Text block below:
Michael Choi, MD, hematologist/medical oncologist, associate professor, medicine, Moores Cancer Center, University of California San Diego (UCSD) Health, discusses the potential FDA approval of lisocabtagene maraleucel (Breyanzi; liso-cel) for patients with relapsed/refractory chronic lymphocytic leukemia (CLL), citing why CAR T-cell therapy has been more difficult to integrate into the CLL treatment armamentarium compared with in other hematologic malignancies.

Choi begins by stating that many of his patients inquire about the potential approval of certain CAR T-cell therapies, such as liso-cel, for CLL. Notably, the FDA has granted priority review to the supplemental biologics license application seeking approval to expand the indication of liso-cel to include patients with relapsed/refractory CLL or small lymphocytic lymphoma. The desire for the approval of liso-cel for patients in this population is understandable, considering the proven efficacy of other CAR T-cell products in patients with CLL, he states. Choi states that the initial successes with CAR T-cell therapy in hematologic malignancies were observed in patients with CLL, some of whom remain in remission approximately 10 years after CAR T-cell infusion.
End of Text block.
(Exercise 1) List every name the text on liso-cel for CLL uses for the CAR T-cell product under FDA review.
(Exercise 2) Extend the passage on liso-cel for chronic lymphocytic leukemia, picking up after its final sentence.
Data under study below:
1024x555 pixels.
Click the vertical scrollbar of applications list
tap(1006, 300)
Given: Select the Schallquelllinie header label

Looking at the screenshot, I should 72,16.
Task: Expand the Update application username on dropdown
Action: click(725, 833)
End of Data under study.
(Answer section 1) lisocabtagene maraleucel, Breyanzi, liso-cel

(Answer section 2)
However, the lack of approvals of CAR T-cell therapies for patients with CLL patients stems from several factors, he notes.

Firstly, there's a heightened risk of toxicity associated with CAR T-cell treatment compared with BTK inhibitors, Choi expands. For many patients, this risk isn't deemed necessary unless indications of resistance to existing drugs emerge, according to Choi. Presently, CAR T-cell therapy may find its place in later lines of CLL therapy, he states, adding that there are still areas for improvement in CAR T-cell therapy's effectiveness. Patients with CLL exhibit immune system deficiencies that may differ from those of patients with other cancers, necessitating different disease management strategies, he elucidates.

Some studies have shown improved efficacy of CAR T-cell treatment when combined with ibrutinib (Imbruvica) or other BTK inhibitors, indicating a potential treatment strategy for patients with CLL, Choi continues. With each trial and advancement in CAR T-cell therapy, incremental enhancements are being achieved, he says. Hopefully, the CLL field will reach a stage where CAR T-cell therapy becomes a viable option for patients in need, Choi concludes.